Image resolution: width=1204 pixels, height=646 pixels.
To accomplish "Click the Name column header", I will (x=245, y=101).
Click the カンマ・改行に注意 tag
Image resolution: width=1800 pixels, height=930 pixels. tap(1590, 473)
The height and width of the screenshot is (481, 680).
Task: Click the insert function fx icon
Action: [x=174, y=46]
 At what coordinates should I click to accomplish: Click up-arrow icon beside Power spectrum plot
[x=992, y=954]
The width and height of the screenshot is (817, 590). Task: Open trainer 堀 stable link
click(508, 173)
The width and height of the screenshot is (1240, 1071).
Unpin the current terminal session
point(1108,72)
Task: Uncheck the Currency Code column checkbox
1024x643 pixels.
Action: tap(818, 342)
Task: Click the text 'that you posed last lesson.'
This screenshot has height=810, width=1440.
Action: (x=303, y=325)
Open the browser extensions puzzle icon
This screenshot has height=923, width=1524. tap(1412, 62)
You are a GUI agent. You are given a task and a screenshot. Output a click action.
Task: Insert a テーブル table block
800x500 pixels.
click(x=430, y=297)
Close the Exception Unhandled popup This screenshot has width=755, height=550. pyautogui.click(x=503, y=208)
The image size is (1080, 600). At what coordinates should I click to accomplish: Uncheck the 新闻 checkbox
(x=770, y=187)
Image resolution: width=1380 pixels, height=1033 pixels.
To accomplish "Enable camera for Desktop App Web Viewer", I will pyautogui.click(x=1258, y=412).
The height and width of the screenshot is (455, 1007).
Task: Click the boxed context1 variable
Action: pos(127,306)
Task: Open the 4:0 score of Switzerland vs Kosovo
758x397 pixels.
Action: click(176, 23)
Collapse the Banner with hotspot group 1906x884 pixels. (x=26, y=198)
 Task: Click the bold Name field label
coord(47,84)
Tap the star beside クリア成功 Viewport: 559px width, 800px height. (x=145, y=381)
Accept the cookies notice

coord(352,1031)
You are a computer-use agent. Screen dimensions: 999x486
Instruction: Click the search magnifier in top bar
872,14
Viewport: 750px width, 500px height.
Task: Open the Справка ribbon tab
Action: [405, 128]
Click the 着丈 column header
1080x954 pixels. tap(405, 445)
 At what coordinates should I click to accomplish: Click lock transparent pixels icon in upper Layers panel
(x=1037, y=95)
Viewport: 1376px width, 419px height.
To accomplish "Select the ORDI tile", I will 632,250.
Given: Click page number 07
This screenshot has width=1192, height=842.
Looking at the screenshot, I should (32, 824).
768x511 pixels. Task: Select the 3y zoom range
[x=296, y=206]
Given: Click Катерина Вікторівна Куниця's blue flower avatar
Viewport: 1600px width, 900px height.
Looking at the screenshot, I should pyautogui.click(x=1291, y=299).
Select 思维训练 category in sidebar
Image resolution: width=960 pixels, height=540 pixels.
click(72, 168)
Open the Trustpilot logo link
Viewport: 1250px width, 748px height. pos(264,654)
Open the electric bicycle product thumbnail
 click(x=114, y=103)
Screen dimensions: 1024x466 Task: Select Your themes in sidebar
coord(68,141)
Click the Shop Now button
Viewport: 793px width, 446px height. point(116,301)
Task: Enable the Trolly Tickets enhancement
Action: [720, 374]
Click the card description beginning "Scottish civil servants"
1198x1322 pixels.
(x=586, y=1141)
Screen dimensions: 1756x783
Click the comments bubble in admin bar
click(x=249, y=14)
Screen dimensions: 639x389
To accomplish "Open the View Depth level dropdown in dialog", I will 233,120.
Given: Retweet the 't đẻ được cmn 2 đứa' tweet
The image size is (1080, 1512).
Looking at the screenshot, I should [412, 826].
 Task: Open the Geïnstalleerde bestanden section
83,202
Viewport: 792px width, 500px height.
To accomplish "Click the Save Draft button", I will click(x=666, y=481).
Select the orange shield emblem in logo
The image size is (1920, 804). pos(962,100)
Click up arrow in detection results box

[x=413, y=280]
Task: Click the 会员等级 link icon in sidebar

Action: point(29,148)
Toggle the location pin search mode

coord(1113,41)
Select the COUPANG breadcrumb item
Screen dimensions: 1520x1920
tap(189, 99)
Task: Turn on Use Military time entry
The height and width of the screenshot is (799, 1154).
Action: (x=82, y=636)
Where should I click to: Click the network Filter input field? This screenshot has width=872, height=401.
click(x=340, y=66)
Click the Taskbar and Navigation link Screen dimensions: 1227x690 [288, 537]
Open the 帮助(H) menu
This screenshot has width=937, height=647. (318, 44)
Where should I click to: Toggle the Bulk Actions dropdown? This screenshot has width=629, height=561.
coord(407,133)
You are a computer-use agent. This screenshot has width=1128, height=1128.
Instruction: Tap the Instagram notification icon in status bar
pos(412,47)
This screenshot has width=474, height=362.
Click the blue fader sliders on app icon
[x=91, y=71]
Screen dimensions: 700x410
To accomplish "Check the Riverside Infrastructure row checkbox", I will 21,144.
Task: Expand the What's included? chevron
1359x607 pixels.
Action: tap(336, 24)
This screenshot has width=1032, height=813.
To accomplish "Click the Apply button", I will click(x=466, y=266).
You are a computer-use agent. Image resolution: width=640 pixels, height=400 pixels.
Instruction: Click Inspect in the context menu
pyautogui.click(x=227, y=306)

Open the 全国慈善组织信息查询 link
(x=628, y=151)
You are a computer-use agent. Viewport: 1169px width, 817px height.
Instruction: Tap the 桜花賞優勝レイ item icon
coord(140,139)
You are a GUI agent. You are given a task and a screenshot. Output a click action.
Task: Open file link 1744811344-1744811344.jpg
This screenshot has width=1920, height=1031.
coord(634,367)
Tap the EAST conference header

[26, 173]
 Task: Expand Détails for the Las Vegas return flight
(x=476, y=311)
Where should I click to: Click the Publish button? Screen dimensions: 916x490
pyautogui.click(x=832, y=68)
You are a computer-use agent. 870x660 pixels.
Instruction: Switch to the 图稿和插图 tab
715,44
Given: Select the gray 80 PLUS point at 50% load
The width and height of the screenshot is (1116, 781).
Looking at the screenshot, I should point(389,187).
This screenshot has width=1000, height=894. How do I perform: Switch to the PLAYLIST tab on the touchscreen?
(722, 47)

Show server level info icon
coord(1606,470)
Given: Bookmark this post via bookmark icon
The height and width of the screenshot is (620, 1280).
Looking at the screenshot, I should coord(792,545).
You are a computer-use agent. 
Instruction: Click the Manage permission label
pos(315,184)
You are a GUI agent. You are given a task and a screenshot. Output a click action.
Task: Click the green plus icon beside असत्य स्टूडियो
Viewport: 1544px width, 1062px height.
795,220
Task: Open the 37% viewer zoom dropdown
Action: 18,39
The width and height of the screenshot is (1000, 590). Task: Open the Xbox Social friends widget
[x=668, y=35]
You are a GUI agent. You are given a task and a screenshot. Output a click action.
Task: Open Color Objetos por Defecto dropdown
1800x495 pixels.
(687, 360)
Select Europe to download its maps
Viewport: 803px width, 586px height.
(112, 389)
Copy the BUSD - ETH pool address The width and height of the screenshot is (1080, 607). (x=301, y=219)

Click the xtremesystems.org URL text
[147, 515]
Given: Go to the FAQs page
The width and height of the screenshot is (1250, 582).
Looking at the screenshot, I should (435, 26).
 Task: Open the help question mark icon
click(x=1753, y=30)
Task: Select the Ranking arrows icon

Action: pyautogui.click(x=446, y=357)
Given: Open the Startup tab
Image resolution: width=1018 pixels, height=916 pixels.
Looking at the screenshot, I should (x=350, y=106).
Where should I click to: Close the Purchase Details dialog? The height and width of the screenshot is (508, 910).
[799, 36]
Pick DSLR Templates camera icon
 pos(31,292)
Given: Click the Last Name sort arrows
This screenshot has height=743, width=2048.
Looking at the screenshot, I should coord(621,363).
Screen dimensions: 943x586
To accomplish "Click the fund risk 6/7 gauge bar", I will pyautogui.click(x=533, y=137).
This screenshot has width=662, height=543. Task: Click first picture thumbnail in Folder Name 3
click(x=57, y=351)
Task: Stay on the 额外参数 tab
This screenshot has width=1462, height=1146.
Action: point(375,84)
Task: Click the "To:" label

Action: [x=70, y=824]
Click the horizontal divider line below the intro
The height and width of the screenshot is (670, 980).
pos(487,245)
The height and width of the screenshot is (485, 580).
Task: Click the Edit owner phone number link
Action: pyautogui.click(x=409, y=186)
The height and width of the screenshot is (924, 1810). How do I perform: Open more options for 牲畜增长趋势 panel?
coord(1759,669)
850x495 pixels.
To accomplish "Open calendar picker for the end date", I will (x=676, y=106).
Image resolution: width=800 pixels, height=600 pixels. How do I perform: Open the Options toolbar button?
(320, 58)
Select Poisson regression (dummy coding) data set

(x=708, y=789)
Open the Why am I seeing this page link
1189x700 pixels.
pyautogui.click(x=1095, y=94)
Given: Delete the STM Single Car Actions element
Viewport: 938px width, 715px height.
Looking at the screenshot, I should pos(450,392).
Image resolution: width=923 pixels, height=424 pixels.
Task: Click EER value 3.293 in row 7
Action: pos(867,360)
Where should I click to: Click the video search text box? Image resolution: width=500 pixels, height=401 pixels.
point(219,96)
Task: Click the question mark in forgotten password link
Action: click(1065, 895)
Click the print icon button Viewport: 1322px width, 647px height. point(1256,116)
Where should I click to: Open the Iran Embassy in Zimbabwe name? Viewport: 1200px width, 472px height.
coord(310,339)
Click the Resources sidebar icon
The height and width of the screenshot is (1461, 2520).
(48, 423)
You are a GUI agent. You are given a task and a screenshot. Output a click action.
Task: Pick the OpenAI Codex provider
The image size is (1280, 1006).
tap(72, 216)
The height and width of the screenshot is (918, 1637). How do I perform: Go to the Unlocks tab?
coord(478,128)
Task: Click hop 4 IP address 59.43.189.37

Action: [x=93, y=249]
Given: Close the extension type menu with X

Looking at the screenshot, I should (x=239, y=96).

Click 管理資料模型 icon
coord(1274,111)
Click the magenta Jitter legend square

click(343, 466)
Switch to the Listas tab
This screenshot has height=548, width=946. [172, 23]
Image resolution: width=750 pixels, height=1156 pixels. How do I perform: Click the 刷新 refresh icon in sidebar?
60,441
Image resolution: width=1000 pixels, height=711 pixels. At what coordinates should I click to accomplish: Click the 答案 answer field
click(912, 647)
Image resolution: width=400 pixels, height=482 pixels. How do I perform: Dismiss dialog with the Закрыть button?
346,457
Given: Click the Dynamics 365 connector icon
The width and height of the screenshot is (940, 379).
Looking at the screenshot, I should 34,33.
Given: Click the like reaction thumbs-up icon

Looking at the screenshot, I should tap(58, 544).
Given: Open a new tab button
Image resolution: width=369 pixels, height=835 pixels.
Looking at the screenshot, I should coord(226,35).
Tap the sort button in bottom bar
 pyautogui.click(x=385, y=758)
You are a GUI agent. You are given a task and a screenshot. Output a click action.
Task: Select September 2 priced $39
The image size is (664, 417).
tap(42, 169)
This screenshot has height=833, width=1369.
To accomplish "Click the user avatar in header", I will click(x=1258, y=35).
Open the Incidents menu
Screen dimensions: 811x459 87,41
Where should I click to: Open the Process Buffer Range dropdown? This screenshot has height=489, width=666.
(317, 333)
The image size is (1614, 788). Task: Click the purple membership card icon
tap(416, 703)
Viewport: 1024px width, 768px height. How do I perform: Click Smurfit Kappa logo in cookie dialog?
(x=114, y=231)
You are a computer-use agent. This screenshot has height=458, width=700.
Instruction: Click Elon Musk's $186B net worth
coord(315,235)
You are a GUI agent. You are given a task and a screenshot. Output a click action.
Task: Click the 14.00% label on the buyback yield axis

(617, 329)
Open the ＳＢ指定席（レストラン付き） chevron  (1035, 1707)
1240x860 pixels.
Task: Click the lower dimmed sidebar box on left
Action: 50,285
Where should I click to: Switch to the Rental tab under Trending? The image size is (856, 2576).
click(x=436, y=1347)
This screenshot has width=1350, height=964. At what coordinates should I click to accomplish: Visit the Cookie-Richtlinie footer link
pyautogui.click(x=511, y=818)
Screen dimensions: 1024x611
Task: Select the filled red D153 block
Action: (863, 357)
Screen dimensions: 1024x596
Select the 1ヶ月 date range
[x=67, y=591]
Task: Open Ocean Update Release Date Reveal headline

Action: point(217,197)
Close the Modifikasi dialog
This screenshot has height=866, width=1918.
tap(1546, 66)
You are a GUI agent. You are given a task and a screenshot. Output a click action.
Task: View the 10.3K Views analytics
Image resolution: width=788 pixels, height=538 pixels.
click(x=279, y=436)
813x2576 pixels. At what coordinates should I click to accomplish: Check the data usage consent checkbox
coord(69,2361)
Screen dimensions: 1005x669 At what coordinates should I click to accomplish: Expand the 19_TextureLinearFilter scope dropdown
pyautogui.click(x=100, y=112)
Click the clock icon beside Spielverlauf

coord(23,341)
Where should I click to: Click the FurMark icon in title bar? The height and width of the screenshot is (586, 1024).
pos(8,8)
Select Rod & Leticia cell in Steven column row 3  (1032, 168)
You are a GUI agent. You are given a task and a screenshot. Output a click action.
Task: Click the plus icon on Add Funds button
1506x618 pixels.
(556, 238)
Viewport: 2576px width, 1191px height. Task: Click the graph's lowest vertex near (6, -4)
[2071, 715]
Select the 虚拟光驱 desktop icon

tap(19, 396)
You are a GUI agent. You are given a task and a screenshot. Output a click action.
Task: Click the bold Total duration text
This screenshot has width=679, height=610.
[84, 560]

----------

Taking the records above line by line, count those that hold the word "avatar"; the number is the entire answer.

**Response area**
2